= What is being asked =
The entries below are to be returned exactly. Include all of them.
┄┄┄┄┄┄┄┄┄┄┄┄┄┄┄┄┄┄┄┄
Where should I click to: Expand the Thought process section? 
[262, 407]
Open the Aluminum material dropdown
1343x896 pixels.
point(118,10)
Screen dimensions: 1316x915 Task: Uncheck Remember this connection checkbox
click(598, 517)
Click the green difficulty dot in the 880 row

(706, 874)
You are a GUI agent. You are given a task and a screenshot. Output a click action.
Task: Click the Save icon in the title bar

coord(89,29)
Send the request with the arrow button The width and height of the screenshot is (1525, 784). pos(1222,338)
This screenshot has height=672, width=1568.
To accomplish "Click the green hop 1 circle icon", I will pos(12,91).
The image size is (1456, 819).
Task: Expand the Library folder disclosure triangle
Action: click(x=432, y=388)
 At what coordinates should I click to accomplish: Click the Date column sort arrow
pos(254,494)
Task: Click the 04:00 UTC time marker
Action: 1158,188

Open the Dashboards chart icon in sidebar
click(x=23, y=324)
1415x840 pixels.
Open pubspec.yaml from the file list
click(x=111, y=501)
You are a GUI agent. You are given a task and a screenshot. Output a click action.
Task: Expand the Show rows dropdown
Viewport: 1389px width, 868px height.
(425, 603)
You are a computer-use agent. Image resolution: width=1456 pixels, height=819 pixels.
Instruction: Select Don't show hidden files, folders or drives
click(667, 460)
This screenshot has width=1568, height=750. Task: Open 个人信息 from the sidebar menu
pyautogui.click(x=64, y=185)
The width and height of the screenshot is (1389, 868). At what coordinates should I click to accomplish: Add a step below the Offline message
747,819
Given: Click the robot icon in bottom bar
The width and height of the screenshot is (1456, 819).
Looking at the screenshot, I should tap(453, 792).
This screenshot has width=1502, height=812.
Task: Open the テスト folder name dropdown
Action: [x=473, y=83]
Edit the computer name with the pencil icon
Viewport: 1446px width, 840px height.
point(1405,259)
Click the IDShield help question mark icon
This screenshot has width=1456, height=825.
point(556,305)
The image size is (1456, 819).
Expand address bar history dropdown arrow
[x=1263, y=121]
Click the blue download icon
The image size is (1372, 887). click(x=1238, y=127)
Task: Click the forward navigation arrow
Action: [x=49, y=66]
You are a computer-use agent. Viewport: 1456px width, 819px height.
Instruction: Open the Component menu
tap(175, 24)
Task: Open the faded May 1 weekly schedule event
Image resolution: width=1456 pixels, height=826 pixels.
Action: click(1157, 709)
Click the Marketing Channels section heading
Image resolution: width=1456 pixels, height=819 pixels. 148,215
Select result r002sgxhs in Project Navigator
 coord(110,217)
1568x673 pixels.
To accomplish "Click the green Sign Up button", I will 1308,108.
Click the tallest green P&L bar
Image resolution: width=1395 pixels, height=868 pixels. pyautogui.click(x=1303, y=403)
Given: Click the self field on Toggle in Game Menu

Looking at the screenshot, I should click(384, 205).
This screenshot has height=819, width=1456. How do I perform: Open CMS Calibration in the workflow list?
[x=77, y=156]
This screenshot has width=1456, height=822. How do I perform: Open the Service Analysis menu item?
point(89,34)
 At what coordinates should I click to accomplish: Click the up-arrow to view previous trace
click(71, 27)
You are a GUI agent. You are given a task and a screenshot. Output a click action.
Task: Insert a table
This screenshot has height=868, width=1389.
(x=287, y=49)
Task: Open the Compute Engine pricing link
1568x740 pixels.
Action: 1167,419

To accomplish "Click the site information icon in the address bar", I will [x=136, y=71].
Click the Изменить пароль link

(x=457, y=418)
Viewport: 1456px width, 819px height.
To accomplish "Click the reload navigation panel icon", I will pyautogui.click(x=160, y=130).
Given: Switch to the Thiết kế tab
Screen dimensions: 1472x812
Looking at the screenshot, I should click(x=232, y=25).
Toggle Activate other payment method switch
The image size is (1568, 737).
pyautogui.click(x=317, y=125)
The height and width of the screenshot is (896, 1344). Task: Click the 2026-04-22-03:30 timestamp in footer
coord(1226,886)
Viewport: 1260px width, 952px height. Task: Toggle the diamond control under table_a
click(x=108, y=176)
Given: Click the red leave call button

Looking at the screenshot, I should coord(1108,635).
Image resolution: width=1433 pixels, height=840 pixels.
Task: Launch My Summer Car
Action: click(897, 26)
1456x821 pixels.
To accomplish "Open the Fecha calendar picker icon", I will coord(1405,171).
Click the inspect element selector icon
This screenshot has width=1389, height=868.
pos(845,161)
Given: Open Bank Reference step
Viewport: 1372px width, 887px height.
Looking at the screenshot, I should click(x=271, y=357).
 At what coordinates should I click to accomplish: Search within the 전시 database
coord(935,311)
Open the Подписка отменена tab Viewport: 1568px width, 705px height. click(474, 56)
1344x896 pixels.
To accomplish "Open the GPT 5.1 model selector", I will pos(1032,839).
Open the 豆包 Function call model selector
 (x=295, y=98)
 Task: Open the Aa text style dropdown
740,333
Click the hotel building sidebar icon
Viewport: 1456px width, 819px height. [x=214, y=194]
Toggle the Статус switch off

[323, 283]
┄┄┄┄┄┄┄┄┄┄┄┄┄┄┄┄┄┄┄┄
= Result of the exercise =
Where should I click to: Expand the Thought process section? 
[262, 407]
Open the Aluminum material dropdown
1343x896 pixels.
point(118,10)
Screen dimensions: 1316x915 Task: Uncheck Remember this connection checkbox
click(598, 517)
Click the green difficulty dot in the 880 row

(706, 874)
You are a GUI agent. You are given a task and a screenshot. Output a click action.
Task: Click the Save icon in the title bar

coord(89,29)
Send the request with the arrow button The width and height of the screenshot is (1525, 784). pos(1222,338)
This screenshot has height=672, width=1568.
To accomplish "Click the green hop 1 circle icon", I will pos(12,91).
The image size is (1456, 819).
Task: Expand the Library folder disclosure triangle
Action: click(x=432, y=388)
 At what coordinates should I click to accomplish: Click the Date column sort arrow
pos(254,494)
Task: Click the 04:00 UTC time marker
Action: 1158,188

Open the Dashboards chart icon in sidebar
click(x=23, y=324)
1415x840 pixels.
Open pubspec.yaml from the file list
click(x=111, y=501)
You are a GUI agent. You are given a task and a screenshot. Output a click action.
Task: Expand the Show rows dropdown
Viewport: 1389px width, 868px height.
(425, 603)
You are a computer-use agent. Image resolution: width=1456 pixels, height=819 pixels.
Instruction: Select Don't show hidden files, folders or drives
click(667, 460)
This screenshot has width=1568, height=750. Task: Open 个人信息 from the sidebar menu
pyautogui.click(x=64, y=185)
The width and height of the screenshot is (1389, 868). At what coordinates should I click to accomplish: Add a step below the Offline message
747,819
Given: Click the robot icon in bottom bar
The width and height of the screenshot is (1456, 819).
Looking at the screenshot, I should tap(453, 792).
This screenshot has width=1502, height=812.
Task: Open the テスト folder name dropdown
Action: [x=473, y=83]
Edit the computer name with the pencil icon
Viewport: 1446px width, 840px height.
point(1405,259)
Click the IDShield help question mark icon
This screenshot has width=1456, height=825.
point(556,305)
The image size is (1456, 819).
Expand address bar history dropdown arrow
[x=1263, y=121]
Click the blue download icon
The image size is (1372, 887). click(x=1238, y=127)
Task: Click the forward navigation arrow
Action: [x=49, y=66]
You are a computer-use agent. Viewport: 1456px width, 819px height.
Instruction: Open the Component menu
tap(175, 24)
Task: Open the faded May 1 weekly schedule event
Image resolution: width=1456 pixels, height=826 pixels.
Action: click(1157, 709)
Click the Marketing Channels section heading
Image resolution: width=1456 pixels, height=819 pixels. 148,215
Select result r002sgxhs in Project Navigator
 coord(110,217)
1568x673 pixels.
To accomplish "Click the green Sign Up button", I will 1308,108.
Click the tallest green P&L bar
Image resolution: width=1395 pixels, height=868 pixels. pyautogui.click(x=1303, y=403)
Given: Click the self field on Toggle in Game Menu

Looking at the screenshot, I should click(384, 205).
This screenshot has height=819, width=1456. How do I perform: Open CMS Calibration in the workflow list?
[x=77, y=156]
This screenshot has width=1456, height=822. How do I perform: Open the Service Analysis menu item?
point(89,34)
 At what coordinates should I click to accomplish: Click the up-arrow to view previous trace
click(71, 27)
You are a GUI agent. You are given a task and a screenshot. Output a click action.
Task: Insert a table
This screenshot has height=868, width=1389.
(x=287, y=49)
Task: Open the Compute Engine pricing link
1568x740 pixels.
Action: 1167,419

To accomplish "Click the site information icon in the address bar", I will [x=136, y=71].
Click the Изменить пароль link

(x=457, y=418)
Viewport: 1456px width, 819px height.
To accomplish "Click the reload navigation panel icon", I will pyautogui.click(x=160, y=130).
Given: Switch to the Thiết kế tab
Screen dimensions: 1472x812
Looking at the screenshot, I should click(x=232, y=25).
Toggle Activate other payment method switch
The image size is (1568, 737).
pyautogui.click(x=317, y=125)
The height and width of the screenshot is (896, 1344). Task: Click the 2026-04-22-03:30 timestamp in footer
coord(1226,886)
Viewport: 1260px width, 952px height. Task: Toggle the diamond control under table_a
click(x=108, y=176)
Given: Click the red leave call button

Looking at the screenshot, I should coord(1108,635).
Image resolution: width=1433 pixels, height=840 pixels.
Task: Launch My Summer Car
Action: click(897, 26)
1456x821 pixels.
To accomplish "Open the Fecha calendar picker icon", I will coord(1405,171).
Click the inspect element selector icon
This screenshot has width=1389, height=868.
pos(845,161)
Given: Open Bank Reference step
Viewport: 1372px width, 887px height.
Looking at the screenshot, I should click(x=271, y=357).
 At what coordinates should I click to accomplish: Search within the 전시 database
coord(935,311)
Open the Подписка отменена tab Viewport: 1568px width, 705px height. click(474, 56)
1344x896 pixels.
To accomplish "Open the GPT 5.1 model selector", I will pos(1032,839).
Open the 豆包 Function call model selector
 (x=295, y=98)
 Task: Open the Aa text style dropdown
740,333
Click the hotel building sidebar icon
Viewport: 1456px width, 819px height. [x=214, y=194]
Toggle the Статус switch off

[323, 283]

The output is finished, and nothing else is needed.